WHAT YOU SHOULD DO: Set the following entries down again exactly, line by line.

#### INPUT RECORDS

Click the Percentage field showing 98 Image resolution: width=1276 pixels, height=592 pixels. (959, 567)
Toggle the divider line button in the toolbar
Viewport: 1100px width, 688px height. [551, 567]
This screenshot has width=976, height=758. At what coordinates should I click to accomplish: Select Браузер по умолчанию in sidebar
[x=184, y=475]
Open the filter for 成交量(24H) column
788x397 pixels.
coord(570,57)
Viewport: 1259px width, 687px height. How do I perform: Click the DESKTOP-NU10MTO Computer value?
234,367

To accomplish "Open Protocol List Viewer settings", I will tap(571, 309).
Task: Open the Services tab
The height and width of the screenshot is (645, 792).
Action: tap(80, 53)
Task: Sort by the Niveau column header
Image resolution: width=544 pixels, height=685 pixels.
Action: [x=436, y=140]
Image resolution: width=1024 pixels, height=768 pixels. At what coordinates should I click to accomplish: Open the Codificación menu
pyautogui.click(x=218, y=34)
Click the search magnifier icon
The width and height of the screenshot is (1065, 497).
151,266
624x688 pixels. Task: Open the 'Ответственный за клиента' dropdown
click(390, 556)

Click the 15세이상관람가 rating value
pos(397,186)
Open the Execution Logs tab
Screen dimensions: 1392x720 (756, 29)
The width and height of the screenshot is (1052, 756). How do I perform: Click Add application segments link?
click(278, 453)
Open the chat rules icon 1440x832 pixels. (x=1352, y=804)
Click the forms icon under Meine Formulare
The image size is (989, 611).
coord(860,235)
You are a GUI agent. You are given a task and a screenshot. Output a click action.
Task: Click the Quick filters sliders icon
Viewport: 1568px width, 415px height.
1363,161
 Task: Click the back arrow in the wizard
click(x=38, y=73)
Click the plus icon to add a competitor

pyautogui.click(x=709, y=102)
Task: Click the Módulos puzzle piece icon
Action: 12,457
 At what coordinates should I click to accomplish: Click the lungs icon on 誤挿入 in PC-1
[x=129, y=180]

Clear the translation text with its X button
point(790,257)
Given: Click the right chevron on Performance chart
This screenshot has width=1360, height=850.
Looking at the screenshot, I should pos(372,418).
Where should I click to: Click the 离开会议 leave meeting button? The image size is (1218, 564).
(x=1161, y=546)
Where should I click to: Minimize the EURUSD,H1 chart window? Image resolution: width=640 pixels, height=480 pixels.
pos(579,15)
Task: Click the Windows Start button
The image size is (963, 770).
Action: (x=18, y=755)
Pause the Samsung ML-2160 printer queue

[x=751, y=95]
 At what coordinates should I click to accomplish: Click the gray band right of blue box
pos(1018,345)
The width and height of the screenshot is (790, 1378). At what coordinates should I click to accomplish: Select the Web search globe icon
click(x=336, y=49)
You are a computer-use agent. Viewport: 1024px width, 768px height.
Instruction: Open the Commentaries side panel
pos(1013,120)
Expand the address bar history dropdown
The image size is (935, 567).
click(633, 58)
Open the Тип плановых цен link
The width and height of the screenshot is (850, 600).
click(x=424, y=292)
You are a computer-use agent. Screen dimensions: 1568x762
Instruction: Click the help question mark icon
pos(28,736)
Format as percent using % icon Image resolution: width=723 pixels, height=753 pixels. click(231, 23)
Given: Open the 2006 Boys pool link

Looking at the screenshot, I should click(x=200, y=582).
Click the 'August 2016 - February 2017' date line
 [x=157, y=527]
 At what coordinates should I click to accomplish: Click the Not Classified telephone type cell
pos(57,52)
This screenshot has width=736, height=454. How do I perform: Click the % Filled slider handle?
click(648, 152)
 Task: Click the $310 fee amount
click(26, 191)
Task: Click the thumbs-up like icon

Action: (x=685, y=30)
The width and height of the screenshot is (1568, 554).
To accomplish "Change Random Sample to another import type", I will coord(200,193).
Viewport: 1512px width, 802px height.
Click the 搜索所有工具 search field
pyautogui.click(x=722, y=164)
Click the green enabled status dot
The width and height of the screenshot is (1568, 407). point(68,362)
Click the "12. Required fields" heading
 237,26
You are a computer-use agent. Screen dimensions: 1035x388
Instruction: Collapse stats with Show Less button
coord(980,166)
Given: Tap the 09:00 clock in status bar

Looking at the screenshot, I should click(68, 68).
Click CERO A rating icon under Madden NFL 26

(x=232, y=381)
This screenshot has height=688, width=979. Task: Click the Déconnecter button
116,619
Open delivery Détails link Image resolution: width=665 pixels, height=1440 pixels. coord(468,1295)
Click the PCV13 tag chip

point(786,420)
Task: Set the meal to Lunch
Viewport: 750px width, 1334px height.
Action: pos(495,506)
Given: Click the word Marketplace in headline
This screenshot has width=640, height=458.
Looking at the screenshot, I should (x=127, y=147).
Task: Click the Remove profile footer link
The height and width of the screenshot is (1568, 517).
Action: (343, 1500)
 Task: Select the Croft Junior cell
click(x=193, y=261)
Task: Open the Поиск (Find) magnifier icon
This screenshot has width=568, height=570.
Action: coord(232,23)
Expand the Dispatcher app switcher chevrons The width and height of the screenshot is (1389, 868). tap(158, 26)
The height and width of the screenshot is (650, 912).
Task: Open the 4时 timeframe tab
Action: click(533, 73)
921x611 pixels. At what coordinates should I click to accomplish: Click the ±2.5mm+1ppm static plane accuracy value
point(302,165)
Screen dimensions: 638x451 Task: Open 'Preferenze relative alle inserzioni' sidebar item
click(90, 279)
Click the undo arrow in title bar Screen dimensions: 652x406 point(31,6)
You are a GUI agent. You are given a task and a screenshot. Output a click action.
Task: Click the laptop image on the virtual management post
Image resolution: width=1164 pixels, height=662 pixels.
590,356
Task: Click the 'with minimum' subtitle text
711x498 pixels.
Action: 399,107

########

EXERCISE SOLUTION:
Click the Percentage field showing 98 Image resolution: width=1276 pixels, height=592 pixels. (959, 567)
Toggle the divider line button in the toolbar
Viewport: 1100px width, 688px height. [551, 567]
This screenshot has width=976, height=758. At what coordinates should I click to accomplish: Select Браузер по умолчанию in sidebar
[x=184, y=475]
Open the filter for 成交量(24H) column
788x397 pixels.
coord(570,57)
Viewport: 1259px width, 687px height. How do I perform: Click the DESKTOP-NU10MTO Computer value?
234,367

To accomplish "Open Protocol List Viewer settings", I will tap(571, 309).
Task: Open the Services tab
The height and width of the screenshot is (645, 792).
Action: tap(80, 53)
Task: Sort by the Niveau column header
Image resolution: width=544 pixels, height=685 pixels.
Action: [x=436, y=140]
Image resolution: width=1024 pixels, height=768 pixels. At what coordinates should I click to accomplish: Open the Codificación menu
pyautogui.click(x=218, y=34)
Click the search magnifier icon
The width and height of the screenshot is (1065, 497).
151,266
624x688 pixels. Task: Open the 'Ответственный за клиента' dropdown
click(390, 556)

Click the 15세이상관람가 rating value
pos(397,186)
Open the Execution Logs tab
Screen dimensions: 1392x720 (756, 29)
The width and height of the screenshot is (1052, 756). How do I perform: Click Add application segments link?
click(278, 453)
Open the chat rules icon 1440x832 pixels. (x=1352, y=804)
Click the forms icon under Meine Formulare
The image size is (989, 611).
coord(860,235)
You are a GUI agent. You are given a task and a screenshot. Output a click action.
Task: Click the Quick filters sliders icon
Viewport: 1568px width, 415px height.
1363,161
 Task: Click the back arrow in the wizard
click(x=38, y=73)
Click the plus icon to add a competitor

pyautogui.click(x=709, y=102)
Task: Click the Módulos puzzle piece icon
Action: 12,457
 At what coordinates should I click to accomplish: Click the lungs icon on 誤挿入 in PC-1
[x=129, y=180]

Clear the translation text with its X button
point(790,257)
Given: Click the right chevron on Performance chart
This screenshot has width=1360, height=850.
Looking at the screenshot, I should pos(372,418).
Where should I click to: Click the 离开会议 leave meeting button? The image size is (1218, 564).
(x=1161, y=546)
Where should I click to: Minimize the EURUSD,H1 chart window? Image resolution: width=640 pixels, height=480 pixels.
pos(579,15)
Task: Click the Windows Start button
The image size is (963, 770).
Action: (x=18, y=755)
Pause the Samsung ML-2160 printer queue

[x=751, y=95]
 At what coordinates should I click to accomplish: Click the gray band right of blue box
pos(1018,345)
The width and height of the screenshot is (790, 1378). At what coordinates should I click to accomplish: Select the Web search globe icon
click(x=336, y=49)
You are a computer-use agent. Viewport: 1024px width, 768px height.
Instruction: Open the Commentaries side panel
pos(1013,120)
Expand the address bar history dropdown
The image size is (935, 567).
click(633, 58)
Open the Тип плановых цен link
The width and height of the screenshot is (850, 600).
click(x=424, y=292)
You are a computer-use agent. Screen dimensions: 1568x762
Instruction: Click the help question mark icon
pos(28,736)
Format as percent using % icon Image resolution: width=723 pixels, height=753 pixels. click(231, 23)
Given: Open the 2006 Boys pool link

Looking at the screenshot, I should click(x=200, y=582).
Click the 'August 2016 - February 2017' date line
 [x=157, y=527]
 At what coordinates should I click to accomplish: Click the Not Classified telephone type cell
pos(57,52)
This screenshot has width=736, height=454. How do I perform: Click the % Filled slider handle?
click(648, 152)
 Task: Click the $310 fee amount
click(26, 191)
Task: Click the thumbs-up like icon

Action: (x=685, y=30)
The width and height of the screenshot is (1568, 554).
To accomplish "Change Random Sample to another import type", I will coord(200,193).
Viewport: 1512px width, 802px height.
Click the 搜索所有工具 search field
pyautogui.click(x=722, y=164)
Click the green enabled status dot
The width and height of the screenshot is (1568, 407). point(68,362)
Click the "12. Required fields" heading
 237,26
You are a computer-use agent. Screen dimensions: 1035x388
Instruction: Collapse stats with Show Less button
coord(980,166)
Given: Tap the 09:00 clock in status bar

Looking at the screenshot, I should click(68, 68).
Click CERO A rating icon under Madden NFL 26

(x=232, y=381)
This screenshot has height=688, width=979. Task: Click the Déconnecter button
116,619
Open delivery Détails link Image resolution: width=665 pixels, height=1440 pixels. coord(468,1295)
Click the PCV13 tag chip

point(786,420)
Task: Set the meal to Lunch
Viewport: 750px width, 1334px height.
Action: pos(495,506)
Given: Click the word Marketplace in headline
This screenshot has width=640, height=458.
Looking at the screenshot, I should (x=127, y=147).
Task: Click the Remove profile footer link
The height and width of the screenshot is (1568, 517).
Action: (343, 1500)
 Task: Select the Croft Junior cell
click(x=193, y=261)
Task: Open the Поиск (Find) magnifier icon
This screenshot has width=568, height=570.
Action: coord(232,23)
Expand the Dispatcher app switcher chevrons The width and height of the screenshot is (1389, 868). tap(158, 26)
The height and width of the screenshot is (650, 912).
Task: Open the 4时 timeframe tab
Action: click(533, 73)
921x611 pixels. At what coordinates should I click to accomplish: Click the ±2.5mm+1ppm static plane accuracy value
point(302,165)
Screen dimensions: 638x451 Task: Open 'Preferenze relative alle inserzioni' sidebar item
click(90, 279)
Click the undo arrow in title bar Screen dimensions: 652x406 point(31,6)
You are a GUI agent. You are given a task and a screenshot. Output a click action.
Task: Click the laptop image on the virtual management post
Image resolution: width=1164 pixels, height=662 pixels.
590,356
Task: Click the 'with minimum' subtitle text
711x498 pixels.
Action: 399,107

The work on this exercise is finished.